I was living in Bangkok at that time, and a friend’s apartment had a great north-westerly view of the city skyline and out towards the airport. Again, I saw planes laying trails, which spread and merged and formed a haze, rolling out over the city. In England a couple of years later, spending the summer with my father, I was shocked – the spraying was much heavier than I’d seen before, and seemed to be happening at lower altitudes. I was seeing big, fat, smoky trails like great hazy caterpillars. Later I saw it in Berlin, and again in Malaysia, where it was just as thick and heavy: great hanging nets and sheets of dull white, visible in the gaps between the cumulus. I haven’t been anywhere in years where I haven’t seen it, except for Sevilla in Andalucía where there was a little jet-scuzz over the airport, but the rest of the sky was the same intense unbroken blue I remembered from twenty years ago.
Once Bangkok had chewed me up and spat me out, I dragged myself to Ho Chi Minh City, where I rented a skinny little house behind a temple in District 3. There, my life had a soundtrack of temple drums, bells and chants.
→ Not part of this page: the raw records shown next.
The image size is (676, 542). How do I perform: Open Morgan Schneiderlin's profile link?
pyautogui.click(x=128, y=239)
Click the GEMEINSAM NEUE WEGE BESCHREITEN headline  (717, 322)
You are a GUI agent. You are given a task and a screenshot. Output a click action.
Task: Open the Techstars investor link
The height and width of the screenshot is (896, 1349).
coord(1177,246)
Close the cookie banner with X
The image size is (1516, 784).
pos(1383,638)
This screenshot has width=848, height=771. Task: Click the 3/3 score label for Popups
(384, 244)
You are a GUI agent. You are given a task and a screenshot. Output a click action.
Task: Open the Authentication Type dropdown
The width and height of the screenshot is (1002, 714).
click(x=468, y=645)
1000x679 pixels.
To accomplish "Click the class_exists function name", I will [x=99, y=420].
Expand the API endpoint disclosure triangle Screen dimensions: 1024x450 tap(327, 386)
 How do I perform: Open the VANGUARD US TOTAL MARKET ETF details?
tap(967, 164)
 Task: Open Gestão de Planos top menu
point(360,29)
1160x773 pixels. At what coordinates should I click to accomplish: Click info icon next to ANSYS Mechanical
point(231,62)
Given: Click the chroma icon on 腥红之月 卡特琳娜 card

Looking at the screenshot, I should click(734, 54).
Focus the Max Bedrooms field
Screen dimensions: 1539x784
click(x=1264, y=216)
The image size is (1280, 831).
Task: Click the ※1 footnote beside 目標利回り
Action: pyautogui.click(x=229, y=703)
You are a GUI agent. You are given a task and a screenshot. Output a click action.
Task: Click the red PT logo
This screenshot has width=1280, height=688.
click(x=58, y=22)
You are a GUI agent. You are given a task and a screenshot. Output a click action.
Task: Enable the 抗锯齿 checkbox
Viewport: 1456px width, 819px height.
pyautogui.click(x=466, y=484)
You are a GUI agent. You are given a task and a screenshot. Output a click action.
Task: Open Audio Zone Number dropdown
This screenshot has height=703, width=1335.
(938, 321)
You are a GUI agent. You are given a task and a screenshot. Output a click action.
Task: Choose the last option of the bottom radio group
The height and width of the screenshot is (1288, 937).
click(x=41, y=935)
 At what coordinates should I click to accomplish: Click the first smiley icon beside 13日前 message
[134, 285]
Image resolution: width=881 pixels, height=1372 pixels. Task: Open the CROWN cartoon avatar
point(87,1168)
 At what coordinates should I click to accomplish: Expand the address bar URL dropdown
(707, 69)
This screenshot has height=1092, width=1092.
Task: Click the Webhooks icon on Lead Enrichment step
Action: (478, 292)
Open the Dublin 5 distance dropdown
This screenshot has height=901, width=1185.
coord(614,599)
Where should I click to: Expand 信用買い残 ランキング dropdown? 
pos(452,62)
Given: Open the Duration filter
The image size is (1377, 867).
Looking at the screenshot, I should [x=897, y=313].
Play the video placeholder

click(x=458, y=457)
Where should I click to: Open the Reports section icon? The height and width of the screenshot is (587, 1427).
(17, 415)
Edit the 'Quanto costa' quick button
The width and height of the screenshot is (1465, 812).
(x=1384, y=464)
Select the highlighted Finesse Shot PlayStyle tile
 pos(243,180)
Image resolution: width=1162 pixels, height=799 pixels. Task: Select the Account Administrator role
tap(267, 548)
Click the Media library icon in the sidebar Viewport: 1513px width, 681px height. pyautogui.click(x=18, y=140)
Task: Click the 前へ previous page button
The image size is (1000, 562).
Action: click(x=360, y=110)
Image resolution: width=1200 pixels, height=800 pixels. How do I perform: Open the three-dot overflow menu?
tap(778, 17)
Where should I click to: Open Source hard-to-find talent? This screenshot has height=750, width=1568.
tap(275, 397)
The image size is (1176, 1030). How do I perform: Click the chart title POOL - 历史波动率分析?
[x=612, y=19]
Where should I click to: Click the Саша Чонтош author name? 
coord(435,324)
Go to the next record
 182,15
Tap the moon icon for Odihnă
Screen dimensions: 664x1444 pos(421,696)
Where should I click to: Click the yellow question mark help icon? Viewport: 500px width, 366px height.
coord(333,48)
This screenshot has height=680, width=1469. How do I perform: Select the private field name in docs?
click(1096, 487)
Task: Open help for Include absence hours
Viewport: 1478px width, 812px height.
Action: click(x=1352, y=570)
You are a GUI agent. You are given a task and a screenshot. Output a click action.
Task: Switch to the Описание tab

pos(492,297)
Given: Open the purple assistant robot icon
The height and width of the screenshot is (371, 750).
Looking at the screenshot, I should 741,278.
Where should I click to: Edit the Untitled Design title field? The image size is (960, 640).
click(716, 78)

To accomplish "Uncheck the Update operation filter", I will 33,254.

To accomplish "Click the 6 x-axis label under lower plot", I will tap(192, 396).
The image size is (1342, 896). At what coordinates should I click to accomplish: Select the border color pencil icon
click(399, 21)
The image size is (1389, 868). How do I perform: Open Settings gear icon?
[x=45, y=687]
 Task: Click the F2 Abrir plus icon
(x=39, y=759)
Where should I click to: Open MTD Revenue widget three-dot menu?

Not much sky in those narrow streets. After a year, my relationship with the cockroaches and the ghosts having reached an all-time low, I moved to a light, airy modern apartment with acres of window, a mile outside the city, nearer to the international school where I’d found a part-time job.
The enormous living room had a fourth wall composed entirely of sliding glass. Now I saw it every day. Not so much planes in the process of laying down lines, but every morning a drift of trails and horsetails, shapeless mats and hazy veils of the stuff blowing in across the city from the sea. Alumino-cirrus, occluding the sky as the day went on, lurid as neon at night. Some nights as the sun went down the whole sky would ignite like a furnace.
You can look at a sight like that and perceive whatever has been defined for you. But seeing must surely, at the very least, be wondering.